As I indicated, I wasn't much concerned about duty cycle before and after the insulation job, so I took no measurements of the "before". In response to your question, I spent about 20 minutes tonight getting a rough idea of the duty cycle of the machine when it was stable after not being touched for several hours. The boiler light came on every 4 minutes, with very little variation, and the on-time duration was 13 seconds, with very little variation. You might compare this with your machine to get a general idea of the difference.
BillK

Post by BillK »

bobroseman wrote: ps here is a thread on the S1 temperature that might be of interest to you.

click here
Bob, it is not clear to me after all this discussion just what flushing procedure would be best for me to achieve a good first shot. This is important as I am the only coffee drinker and normally do only one shot. Do I understand correctly that a single, 6 oz shot, followed by an actual shot, gets me the right result? Also, how soon after the flush must I do the real shot?
BillK

Post by BillK »

sbarry wrote:How about just lining the bottom of your cabinet with formica?
Hi Scott,

In my situation, the machine sticks out from the upper cabinets a bit and it is actually the front of the cabinets I have been concerned about. The machine I replaced sat in the same spot and got rather warm and the heat began to dry out the wood and the joints were beginning to open up a bit. The S1 was hotter than the old machine, so I knew it was not a good situation. Now the S1 is cooler than the old machine. In summary, formica on the bottom would not have fixed my problem
BillK

Post by BillK »

bobroseman wrote:Bob

ps here is a thread on the S1 temperature that might be of interest to you.

click here
Oh, and Bob, two more things:

First, relative to flushing the group, I meant to explain that what I have been doing is a couple of 2 oz shots a half a minute apart, which is what I gathered from the Dan Kehn review. Even with this procedure, Dan seemed to think it was marginal and you had to really keep moving in order to have a hot enough head. I have done this with the first one with an empty portafilter in place and the second one with no portafilter. I have no idea if this gets things warmed up properly. Do I really need to gin-up something that will give a 25 second warm-up shot? I am confused on this point.

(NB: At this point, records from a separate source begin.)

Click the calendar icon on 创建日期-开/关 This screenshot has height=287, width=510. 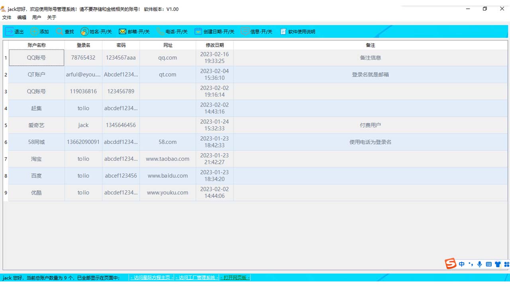pyautogui.click(x=198, y=31)
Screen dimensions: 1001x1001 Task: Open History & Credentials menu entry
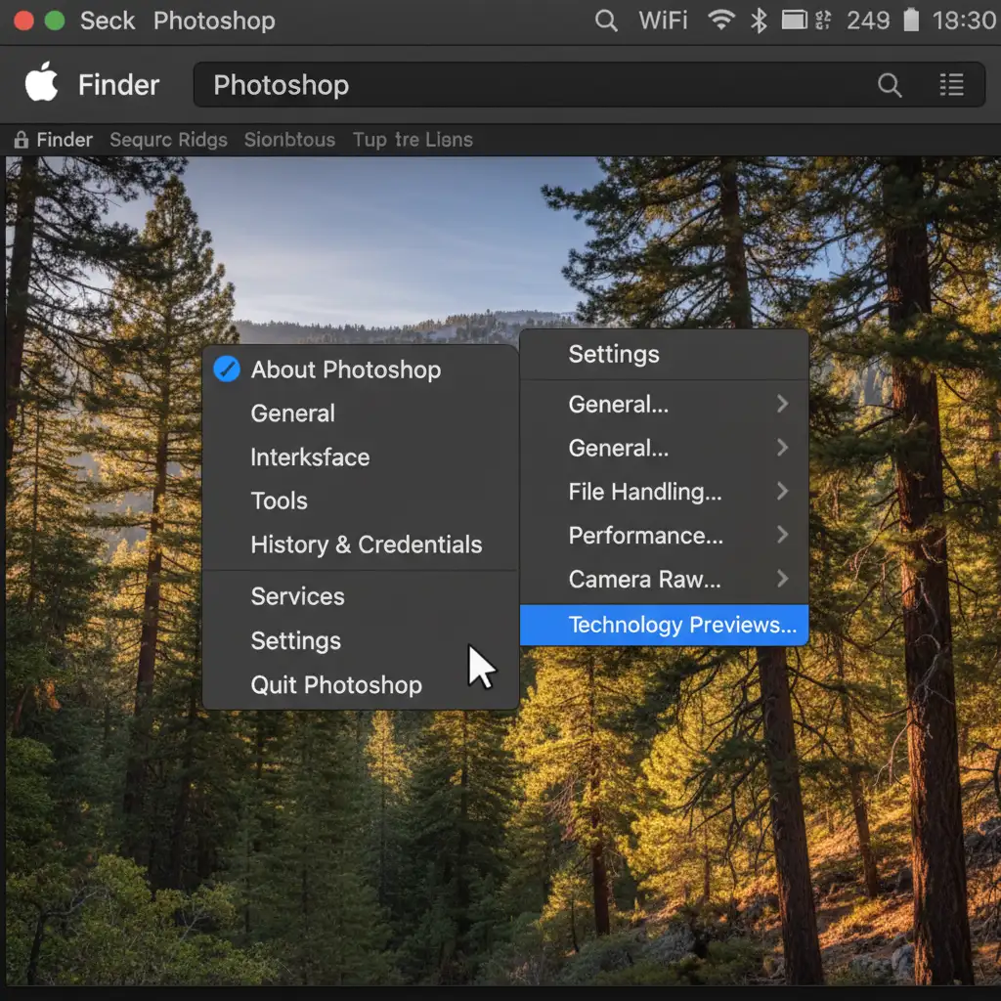366,544
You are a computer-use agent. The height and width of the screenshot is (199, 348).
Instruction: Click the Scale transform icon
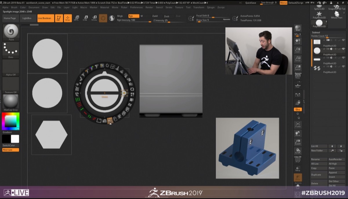point(85,18)

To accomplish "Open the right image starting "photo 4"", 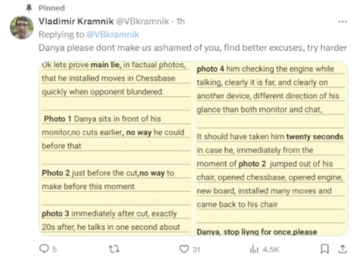I will click(x=271, y=147).
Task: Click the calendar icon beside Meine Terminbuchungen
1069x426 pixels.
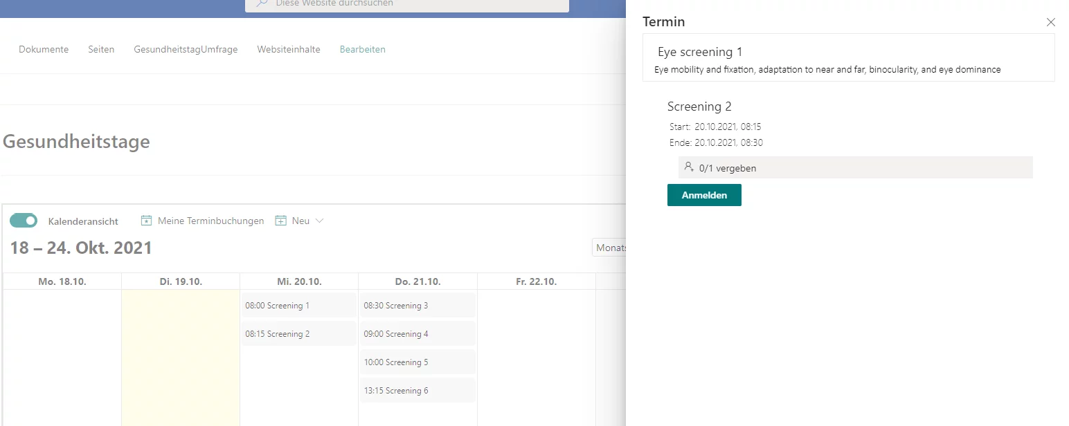Action: pos(146,220)
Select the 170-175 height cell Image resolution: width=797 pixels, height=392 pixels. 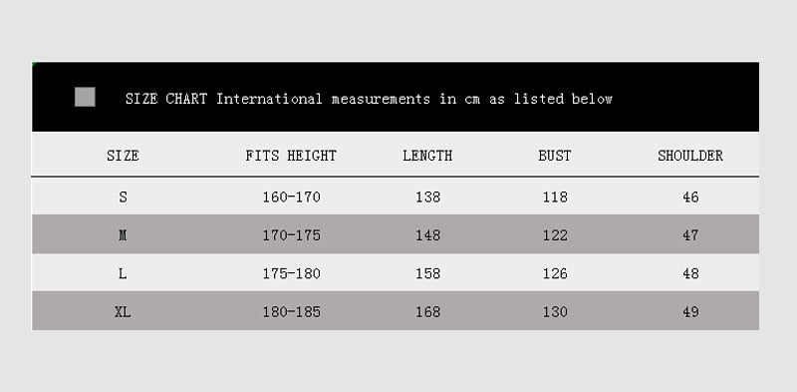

Second, given that I do an appropriate, TBD "best warmup shot" shot, will my actual shot temperature still be 1 deg. C lower than the machine setting? I think the answer is "yes" but it is really confusing. All of this discussion, of course, is assuming that I do not insulate that extended part of the brew boiler.

Third, relative to your comment about the insulation holding up, I still think that the real deal is that 1/4" ceramic blanket stuff I read about on alt.coffee.